(Exercise): Your reply should contain nothing except the lines from the one with "The image size is (1391, 763)." through the end of the listing below, reproduced exactly and stripped of pictures.

Start of Extracted entries

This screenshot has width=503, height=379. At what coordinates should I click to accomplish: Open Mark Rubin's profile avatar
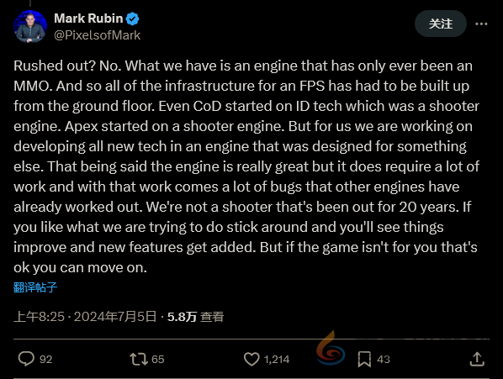(x=30, y=27)
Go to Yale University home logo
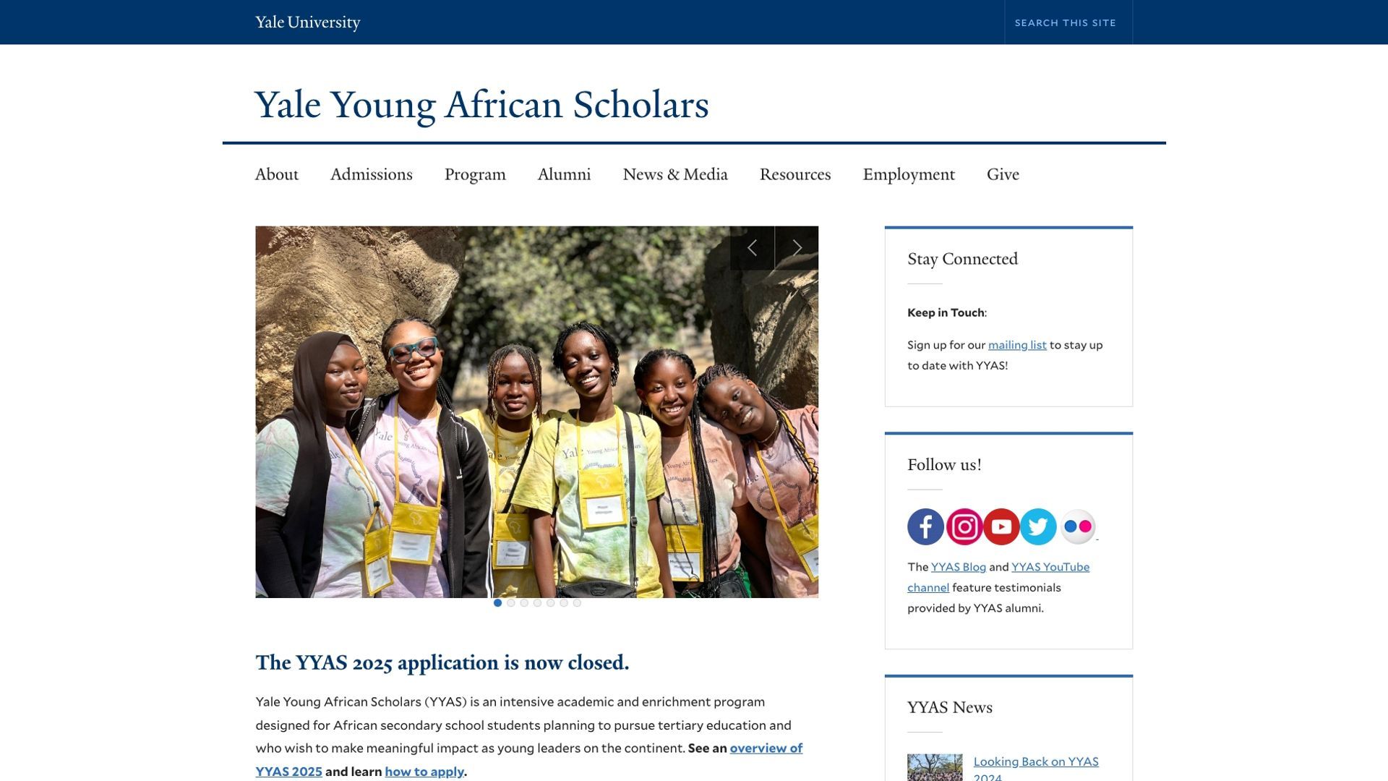This screenshot has width=1388, height=781. pyautogui.click(x=307, y=22)
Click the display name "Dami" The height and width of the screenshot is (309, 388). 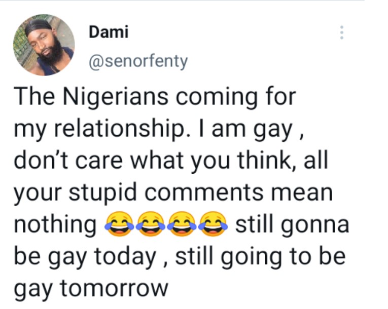109,32
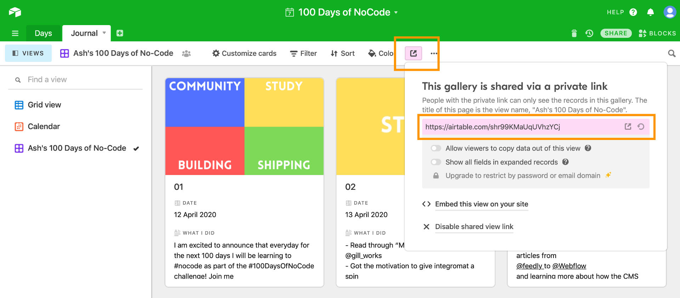Open the three-dot more options menu
680x298 pixels.
tap(434, 53)
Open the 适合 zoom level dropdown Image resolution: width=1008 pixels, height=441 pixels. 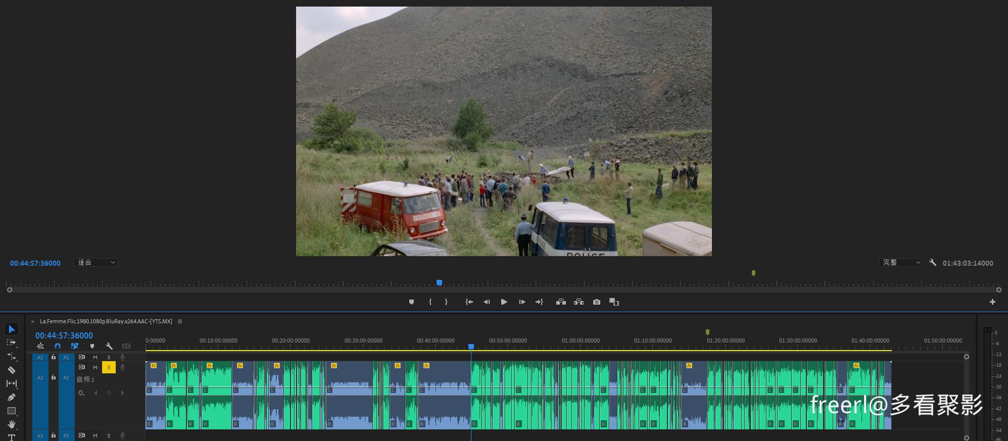tap(95, 263)
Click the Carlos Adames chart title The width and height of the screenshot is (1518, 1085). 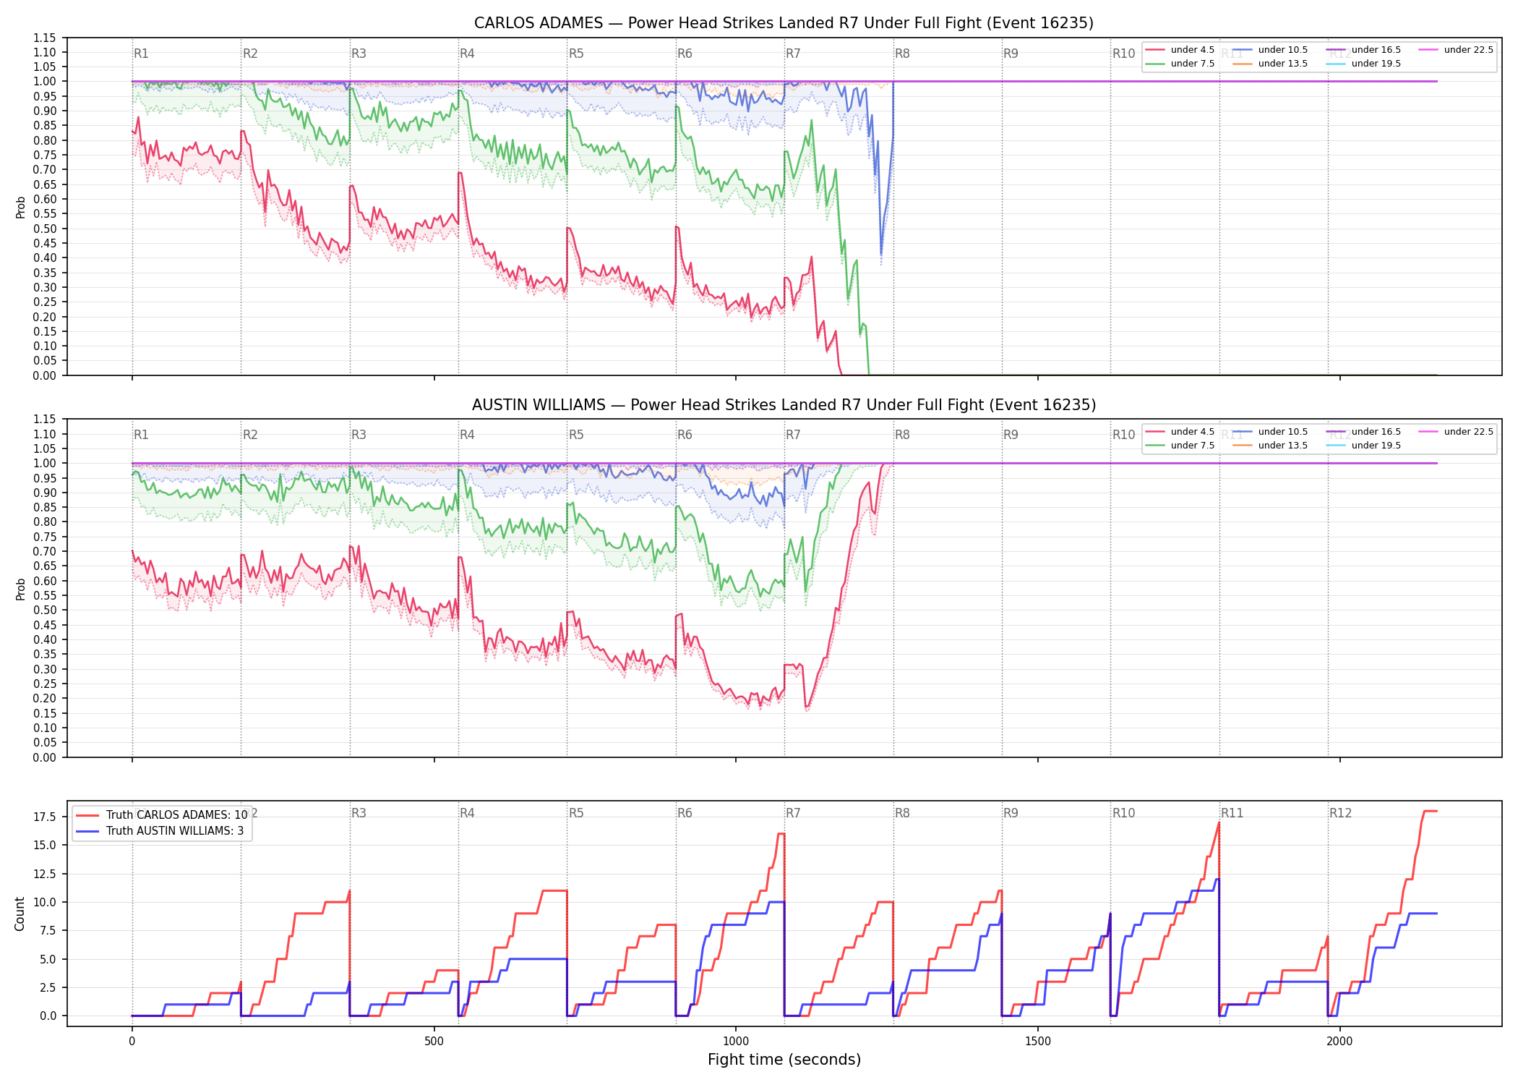[x=784, y=23]
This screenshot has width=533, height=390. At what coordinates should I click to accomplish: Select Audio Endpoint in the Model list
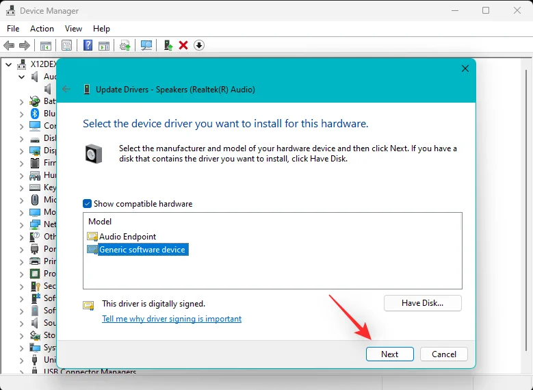(x=127, y=237)
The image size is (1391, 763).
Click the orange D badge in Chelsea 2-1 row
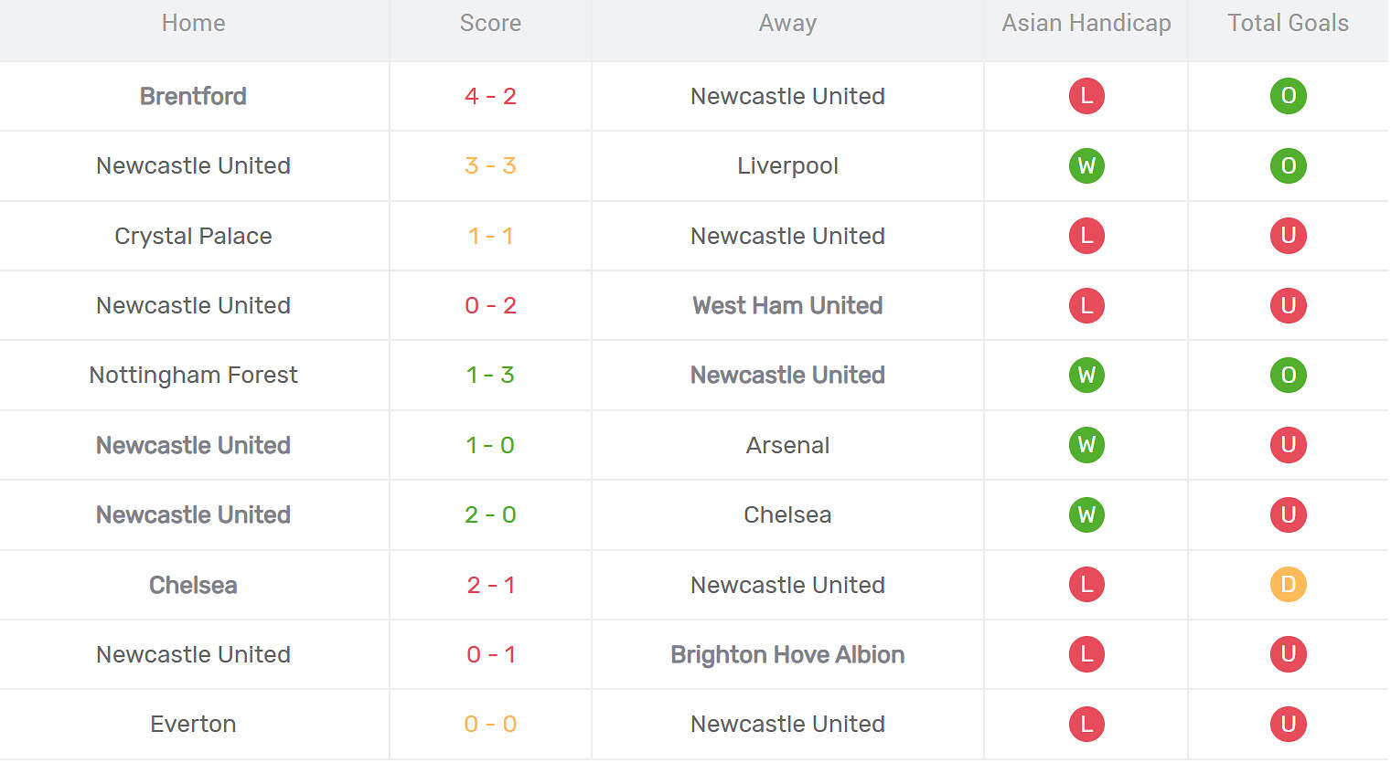[x=1288, y=585]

End of Extracted entries

(Written answer):
The image size is (1391, 763).
Click the orange D badge in Chelsea 2-1 row
[x=1288, y=585]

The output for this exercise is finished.